I need to remove all digits, all signs like . , - ? = / ! @ etc., but I don't know how. I don't want to replace again and again. Is there a method for that?
Here is my concept and what I have to do:
- Concatenate texts in one string
- Set chars to lowercase <--- I'm here
- Now I want to delete specific signs and divide the text into words (list)
- calculate freq of words
- next do the stopwords script...
abstracts_list = open('new','r')
abstracts = []
allab = ''
for ab in abstracts_list:
abstracts.append(ab)
for ab in abstracts:
allab += ab
Lower = allab.lower()
Text example:
MicroRNAs (miRNAs) are a class of noncoding RNA molecules approximately 19 to 25 nucleotides in length that downregulate the expression of target genes at the post-transcriptional level by binding to the 3'-untranslated region (3'-UTR).

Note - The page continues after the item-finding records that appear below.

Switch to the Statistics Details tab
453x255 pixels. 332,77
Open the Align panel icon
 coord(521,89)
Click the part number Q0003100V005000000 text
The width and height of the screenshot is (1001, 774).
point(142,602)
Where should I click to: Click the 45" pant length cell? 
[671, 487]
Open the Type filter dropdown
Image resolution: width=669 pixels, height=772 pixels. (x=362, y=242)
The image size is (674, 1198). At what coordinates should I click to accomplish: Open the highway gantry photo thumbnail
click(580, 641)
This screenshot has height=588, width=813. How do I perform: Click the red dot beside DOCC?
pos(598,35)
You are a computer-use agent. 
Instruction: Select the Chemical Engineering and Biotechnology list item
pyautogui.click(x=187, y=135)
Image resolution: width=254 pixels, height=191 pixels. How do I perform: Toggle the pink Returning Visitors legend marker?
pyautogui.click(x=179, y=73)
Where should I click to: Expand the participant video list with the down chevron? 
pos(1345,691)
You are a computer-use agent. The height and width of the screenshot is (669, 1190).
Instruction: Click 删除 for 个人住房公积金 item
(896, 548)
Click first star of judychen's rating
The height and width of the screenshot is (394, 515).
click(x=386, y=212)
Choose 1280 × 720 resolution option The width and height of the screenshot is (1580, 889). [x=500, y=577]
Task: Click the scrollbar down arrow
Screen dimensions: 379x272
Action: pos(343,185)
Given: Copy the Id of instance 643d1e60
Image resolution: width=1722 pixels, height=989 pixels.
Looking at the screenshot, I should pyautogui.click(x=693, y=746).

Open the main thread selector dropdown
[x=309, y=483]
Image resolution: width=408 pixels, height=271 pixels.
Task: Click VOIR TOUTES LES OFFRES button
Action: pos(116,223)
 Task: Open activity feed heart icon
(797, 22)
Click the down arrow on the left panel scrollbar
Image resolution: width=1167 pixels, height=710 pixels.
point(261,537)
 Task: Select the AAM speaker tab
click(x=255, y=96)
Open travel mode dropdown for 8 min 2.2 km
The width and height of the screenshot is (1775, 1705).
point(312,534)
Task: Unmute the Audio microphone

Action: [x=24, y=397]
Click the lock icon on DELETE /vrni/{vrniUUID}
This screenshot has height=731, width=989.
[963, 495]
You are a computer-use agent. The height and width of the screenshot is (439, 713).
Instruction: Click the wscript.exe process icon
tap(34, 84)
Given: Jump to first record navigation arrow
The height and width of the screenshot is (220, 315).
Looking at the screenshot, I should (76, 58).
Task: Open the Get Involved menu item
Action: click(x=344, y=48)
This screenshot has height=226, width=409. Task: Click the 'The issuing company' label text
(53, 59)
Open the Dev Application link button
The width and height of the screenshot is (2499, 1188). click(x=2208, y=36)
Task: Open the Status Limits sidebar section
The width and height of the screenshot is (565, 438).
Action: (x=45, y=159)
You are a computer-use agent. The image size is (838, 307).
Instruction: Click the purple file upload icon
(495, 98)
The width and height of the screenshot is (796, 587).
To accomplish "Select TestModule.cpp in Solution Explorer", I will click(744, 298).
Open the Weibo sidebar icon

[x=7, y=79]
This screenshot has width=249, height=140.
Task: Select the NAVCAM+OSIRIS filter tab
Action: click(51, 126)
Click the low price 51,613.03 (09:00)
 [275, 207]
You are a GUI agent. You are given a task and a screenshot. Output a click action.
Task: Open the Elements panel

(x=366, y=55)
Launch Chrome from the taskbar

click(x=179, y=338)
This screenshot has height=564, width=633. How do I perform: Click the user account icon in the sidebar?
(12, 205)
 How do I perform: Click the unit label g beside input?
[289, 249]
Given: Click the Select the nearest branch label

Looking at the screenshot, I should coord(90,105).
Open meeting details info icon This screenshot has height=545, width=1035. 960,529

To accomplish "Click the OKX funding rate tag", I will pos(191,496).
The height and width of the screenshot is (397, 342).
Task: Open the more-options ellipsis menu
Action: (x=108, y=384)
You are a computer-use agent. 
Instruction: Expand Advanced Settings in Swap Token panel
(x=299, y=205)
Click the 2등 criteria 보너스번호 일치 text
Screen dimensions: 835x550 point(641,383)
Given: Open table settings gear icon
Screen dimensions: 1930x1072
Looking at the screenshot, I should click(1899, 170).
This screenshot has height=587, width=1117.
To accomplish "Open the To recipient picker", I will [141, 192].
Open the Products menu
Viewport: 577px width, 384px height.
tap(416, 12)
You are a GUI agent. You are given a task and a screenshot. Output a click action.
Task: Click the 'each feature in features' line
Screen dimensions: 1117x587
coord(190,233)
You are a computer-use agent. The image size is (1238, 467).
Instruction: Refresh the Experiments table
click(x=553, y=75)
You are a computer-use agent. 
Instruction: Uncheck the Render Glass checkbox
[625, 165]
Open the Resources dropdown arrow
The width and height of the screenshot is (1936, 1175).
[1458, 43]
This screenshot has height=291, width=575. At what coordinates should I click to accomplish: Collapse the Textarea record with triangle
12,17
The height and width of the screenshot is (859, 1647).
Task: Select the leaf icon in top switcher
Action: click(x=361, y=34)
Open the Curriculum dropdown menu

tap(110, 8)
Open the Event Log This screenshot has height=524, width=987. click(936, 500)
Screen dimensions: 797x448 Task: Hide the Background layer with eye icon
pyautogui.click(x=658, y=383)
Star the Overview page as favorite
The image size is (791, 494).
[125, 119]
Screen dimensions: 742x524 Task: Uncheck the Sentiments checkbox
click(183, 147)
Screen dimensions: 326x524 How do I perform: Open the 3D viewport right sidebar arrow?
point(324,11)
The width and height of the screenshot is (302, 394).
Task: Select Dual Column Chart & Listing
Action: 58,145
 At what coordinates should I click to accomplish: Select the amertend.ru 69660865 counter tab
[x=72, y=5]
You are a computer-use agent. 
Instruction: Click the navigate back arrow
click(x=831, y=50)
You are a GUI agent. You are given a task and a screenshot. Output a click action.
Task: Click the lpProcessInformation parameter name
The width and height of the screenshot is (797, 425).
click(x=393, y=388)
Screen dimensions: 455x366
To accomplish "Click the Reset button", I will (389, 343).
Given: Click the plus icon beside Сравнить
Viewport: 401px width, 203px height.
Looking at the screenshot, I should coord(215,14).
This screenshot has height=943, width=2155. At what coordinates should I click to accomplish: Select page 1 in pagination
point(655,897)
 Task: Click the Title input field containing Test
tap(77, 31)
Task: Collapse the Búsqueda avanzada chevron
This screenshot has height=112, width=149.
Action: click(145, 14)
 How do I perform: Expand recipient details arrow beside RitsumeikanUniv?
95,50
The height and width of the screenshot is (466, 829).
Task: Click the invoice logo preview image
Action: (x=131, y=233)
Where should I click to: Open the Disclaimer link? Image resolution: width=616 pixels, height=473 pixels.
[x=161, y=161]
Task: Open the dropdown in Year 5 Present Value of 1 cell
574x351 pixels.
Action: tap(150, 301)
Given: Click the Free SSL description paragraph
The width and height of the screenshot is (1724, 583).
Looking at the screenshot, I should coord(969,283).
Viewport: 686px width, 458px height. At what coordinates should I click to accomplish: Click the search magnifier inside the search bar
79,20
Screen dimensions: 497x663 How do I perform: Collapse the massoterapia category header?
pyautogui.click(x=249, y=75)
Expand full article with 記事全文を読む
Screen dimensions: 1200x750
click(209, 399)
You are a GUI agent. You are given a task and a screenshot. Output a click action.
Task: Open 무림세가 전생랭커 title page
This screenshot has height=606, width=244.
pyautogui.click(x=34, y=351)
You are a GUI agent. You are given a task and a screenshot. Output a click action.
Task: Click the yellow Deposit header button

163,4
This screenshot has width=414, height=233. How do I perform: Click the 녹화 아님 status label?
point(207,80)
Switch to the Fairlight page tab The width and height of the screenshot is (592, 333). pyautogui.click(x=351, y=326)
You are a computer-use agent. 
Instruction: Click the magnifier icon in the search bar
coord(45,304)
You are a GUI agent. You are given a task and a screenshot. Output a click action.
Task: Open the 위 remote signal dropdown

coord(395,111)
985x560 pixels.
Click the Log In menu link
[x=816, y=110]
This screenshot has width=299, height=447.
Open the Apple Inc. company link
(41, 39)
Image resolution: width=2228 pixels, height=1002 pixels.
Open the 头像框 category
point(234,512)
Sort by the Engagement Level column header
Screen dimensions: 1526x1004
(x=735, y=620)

Epstein-Barr virus (EBV) generates at least 44 miRNAs, but the functions of most of these miRNAs have not yet been identified. Previously, we reported BRUCE as a target of miR-BART15-3p, a miRNA produced by EBV, but our data suggested that there might be other apoptosis-associated target genes of miR-BART15-3p. Thus, in this study, we searched for new target genes of miR-BART15-3p using in silico analyses. We found a possible seed match site in the 3'-UTR of Tax1-binding protein 1 (TAX1BP1). The luciferase activity of a reporter vector including the 3'-UTR of TAX1BP1 was decreased by miR-BART15-3p. MiR-BART15-3p downregulated the expression of TAX1BP1 mRNA and protein in AGS cells, while an inhibitor against miR-BART15-3p upregulated the expression of TAX1BP1 mRNA and protein in AGS-EBV cells. Mir-BART15-3p modulated NF-κB activity in gastric cancer cell lines. Moreover, miR-BART15-3p strongly promoted chemosensitivity to 5-fluorouracil (5-FU). Our results suggest that miR-BART15-3p targets the anti-apoptotic TAX1BP1 gene in cancer cells, causing increased apoptosis and chemosensitivity to 5-FU.